Collected data entries:
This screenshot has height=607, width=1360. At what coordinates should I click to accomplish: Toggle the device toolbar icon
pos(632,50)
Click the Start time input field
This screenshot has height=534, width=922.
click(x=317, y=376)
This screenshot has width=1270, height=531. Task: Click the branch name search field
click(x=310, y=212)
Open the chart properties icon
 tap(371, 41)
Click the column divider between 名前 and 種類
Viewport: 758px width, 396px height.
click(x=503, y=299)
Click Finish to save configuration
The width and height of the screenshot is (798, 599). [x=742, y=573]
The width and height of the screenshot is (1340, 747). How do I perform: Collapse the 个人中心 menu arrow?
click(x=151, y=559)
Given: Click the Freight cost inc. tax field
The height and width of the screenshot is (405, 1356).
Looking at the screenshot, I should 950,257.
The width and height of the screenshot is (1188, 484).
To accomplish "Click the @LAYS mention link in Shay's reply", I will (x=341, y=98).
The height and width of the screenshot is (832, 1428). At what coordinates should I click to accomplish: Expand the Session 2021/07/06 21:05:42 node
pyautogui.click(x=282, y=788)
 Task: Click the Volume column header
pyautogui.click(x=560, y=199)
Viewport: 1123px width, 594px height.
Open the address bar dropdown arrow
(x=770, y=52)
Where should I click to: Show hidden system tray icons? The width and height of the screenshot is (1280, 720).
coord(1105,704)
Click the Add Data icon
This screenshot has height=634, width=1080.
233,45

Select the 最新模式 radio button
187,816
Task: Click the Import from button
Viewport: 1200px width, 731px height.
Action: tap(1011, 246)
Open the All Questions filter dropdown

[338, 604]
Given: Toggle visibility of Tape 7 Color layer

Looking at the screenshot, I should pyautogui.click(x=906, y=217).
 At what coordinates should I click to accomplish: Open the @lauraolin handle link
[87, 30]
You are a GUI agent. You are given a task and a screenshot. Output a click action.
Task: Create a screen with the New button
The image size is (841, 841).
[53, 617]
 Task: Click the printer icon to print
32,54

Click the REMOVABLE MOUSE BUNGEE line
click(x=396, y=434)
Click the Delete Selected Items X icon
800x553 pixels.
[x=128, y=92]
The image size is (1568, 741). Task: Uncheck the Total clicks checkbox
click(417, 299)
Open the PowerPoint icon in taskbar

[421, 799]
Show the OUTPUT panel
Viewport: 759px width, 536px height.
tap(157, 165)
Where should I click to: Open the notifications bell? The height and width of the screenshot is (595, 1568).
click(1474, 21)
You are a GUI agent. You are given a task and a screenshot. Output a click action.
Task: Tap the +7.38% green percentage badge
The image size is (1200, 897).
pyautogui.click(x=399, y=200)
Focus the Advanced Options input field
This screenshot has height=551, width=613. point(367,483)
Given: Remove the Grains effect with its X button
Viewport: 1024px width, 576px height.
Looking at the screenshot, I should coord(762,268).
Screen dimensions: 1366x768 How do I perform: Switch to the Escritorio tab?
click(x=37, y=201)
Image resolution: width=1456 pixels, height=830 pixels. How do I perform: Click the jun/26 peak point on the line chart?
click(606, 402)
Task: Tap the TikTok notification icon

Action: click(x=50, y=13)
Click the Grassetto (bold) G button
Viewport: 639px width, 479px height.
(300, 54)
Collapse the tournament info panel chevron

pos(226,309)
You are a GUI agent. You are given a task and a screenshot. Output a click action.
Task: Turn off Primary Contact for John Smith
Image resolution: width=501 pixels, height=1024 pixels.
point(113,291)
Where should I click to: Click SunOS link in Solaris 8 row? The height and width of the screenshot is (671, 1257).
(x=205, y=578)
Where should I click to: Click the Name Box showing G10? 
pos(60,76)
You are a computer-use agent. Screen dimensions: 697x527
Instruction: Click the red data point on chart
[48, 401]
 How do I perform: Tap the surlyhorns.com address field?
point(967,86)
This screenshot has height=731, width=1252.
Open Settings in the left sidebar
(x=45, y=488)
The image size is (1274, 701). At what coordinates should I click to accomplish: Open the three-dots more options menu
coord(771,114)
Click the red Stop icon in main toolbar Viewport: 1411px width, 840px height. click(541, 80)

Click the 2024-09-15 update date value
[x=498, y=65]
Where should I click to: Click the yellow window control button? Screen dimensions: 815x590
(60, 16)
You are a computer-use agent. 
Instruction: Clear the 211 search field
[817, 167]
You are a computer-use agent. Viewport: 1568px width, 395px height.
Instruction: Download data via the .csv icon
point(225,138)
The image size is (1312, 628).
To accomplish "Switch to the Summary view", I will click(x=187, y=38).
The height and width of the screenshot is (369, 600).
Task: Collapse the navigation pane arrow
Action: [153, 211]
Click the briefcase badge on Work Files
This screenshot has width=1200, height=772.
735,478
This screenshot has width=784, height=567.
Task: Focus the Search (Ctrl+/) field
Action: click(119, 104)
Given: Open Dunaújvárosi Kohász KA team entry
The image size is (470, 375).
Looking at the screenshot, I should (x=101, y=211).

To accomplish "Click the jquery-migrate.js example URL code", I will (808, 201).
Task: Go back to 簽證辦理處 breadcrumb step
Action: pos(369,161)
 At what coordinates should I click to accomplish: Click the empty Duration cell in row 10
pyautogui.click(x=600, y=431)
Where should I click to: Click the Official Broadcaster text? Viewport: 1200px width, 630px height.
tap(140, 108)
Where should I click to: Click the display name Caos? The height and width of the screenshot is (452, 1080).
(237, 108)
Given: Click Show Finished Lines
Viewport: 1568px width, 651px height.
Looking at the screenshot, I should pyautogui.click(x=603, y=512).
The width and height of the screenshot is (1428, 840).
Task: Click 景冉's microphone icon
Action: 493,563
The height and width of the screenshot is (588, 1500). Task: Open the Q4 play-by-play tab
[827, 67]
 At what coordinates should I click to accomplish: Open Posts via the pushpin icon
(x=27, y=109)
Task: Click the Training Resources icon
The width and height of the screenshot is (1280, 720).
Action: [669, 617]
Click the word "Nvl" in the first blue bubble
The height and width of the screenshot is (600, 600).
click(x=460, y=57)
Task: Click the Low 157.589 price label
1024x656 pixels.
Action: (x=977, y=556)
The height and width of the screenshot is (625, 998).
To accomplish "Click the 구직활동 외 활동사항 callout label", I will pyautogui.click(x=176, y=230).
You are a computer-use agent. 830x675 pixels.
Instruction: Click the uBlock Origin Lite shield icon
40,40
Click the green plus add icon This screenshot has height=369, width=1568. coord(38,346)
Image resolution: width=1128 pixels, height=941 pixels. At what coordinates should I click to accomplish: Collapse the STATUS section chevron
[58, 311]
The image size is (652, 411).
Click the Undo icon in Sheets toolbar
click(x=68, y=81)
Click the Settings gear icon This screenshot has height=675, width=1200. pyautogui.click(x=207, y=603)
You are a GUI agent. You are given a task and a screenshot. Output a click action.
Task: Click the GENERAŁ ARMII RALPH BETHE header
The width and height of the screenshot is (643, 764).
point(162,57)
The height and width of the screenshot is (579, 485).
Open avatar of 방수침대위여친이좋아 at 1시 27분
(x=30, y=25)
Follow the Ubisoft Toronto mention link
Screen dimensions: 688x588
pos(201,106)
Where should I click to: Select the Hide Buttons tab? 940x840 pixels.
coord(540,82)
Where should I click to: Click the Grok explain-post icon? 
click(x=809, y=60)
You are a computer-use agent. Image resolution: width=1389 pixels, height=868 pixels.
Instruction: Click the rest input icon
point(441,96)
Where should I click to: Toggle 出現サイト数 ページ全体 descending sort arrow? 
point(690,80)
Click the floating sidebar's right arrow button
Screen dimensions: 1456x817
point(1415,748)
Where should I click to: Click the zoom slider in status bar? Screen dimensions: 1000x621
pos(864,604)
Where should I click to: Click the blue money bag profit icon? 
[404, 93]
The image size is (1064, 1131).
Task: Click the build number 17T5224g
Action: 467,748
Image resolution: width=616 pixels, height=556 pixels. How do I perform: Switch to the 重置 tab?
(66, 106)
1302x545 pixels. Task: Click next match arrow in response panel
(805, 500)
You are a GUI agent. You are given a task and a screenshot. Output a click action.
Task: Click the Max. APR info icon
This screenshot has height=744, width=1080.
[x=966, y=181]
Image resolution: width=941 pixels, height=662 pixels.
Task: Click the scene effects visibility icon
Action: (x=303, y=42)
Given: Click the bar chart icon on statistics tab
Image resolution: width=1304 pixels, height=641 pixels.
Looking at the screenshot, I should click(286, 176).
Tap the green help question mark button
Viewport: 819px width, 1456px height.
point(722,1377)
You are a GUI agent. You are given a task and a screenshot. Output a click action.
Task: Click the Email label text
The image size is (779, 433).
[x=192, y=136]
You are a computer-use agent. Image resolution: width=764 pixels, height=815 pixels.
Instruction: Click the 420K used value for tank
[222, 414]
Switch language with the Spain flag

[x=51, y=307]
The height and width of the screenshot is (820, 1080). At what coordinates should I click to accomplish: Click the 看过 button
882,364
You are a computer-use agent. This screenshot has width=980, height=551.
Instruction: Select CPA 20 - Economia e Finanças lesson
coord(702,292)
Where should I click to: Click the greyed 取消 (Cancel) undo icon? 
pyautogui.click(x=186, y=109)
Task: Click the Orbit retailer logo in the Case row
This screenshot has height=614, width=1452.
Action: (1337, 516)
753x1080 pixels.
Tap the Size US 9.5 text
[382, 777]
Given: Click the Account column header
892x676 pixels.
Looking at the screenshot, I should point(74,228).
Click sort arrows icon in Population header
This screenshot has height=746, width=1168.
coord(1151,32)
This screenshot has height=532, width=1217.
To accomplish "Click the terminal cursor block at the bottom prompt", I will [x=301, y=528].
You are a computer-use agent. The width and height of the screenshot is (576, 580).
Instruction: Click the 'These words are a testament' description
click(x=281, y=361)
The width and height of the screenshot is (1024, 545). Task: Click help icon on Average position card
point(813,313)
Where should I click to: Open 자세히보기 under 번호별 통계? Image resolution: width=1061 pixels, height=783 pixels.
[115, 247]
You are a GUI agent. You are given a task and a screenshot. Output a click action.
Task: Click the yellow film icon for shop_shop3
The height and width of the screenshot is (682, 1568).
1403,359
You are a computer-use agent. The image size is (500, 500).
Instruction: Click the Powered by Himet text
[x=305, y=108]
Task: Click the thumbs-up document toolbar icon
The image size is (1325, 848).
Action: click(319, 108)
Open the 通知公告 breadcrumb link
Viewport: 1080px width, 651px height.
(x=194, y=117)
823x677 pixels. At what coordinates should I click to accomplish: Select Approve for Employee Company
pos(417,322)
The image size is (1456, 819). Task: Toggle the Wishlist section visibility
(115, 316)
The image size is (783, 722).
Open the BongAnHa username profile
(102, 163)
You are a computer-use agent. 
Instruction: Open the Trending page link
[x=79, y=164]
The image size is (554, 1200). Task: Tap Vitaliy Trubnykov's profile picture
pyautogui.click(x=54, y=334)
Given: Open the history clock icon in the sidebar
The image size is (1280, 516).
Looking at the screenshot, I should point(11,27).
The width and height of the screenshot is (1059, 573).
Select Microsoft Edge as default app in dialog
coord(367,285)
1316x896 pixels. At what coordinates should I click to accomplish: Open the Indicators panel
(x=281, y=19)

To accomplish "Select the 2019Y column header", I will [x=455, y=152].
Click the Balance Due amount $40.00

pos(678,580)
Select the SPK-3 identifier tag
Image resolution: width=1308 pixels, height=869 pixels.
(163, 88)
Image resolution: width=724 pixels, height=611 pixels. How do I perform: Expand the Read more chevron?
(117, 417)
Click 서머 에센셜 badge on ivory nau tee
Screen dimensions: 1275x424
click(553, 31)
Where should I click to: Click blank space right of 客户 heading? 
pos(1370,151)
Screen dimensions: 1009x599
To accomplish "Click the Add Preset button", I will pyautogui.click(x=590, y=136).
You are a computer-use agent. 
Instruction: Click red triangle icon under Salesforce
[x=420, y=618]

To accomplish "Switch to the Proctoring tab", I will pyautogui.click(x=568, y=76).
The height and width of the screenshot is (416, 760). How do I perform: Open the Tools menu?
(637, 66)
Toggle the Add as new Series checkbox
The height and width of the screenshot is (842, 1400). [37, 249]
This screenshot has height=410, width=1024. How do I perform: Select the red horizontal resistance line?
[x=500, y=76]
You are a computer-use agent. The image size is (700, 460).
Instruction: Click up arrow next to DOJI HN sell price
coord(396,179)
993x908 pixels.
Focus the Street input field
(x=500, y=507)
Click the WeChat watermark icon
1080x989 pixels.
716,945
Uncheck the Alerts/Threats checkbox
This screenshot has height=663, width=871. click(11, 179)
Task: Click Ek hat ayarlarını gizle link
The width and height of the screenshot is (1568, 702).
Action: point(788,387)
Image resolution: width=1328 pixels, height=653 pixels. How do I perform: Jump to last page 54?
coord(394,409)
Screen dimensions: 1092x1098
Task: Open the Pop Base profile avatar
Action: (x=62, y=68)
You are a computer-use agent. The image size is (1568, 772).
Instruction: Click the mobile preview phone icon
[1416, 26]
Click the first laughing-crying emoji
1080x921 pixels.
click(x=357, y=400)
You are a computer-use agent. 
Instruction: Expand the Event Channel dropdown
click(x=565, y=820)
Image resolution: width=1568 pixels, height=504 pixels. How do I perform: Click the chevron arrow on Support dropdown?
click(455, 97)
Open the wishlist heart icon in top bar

_Action item_:
Which lines above contain the word "label"? List them.

_Written response_:
Task: Click the Low 157.589 price label
To accomplish "Click the 구직활동 외 활동사항 callout label", I will pyautogui.click(x=176, y=230).
Task: Click the Email label text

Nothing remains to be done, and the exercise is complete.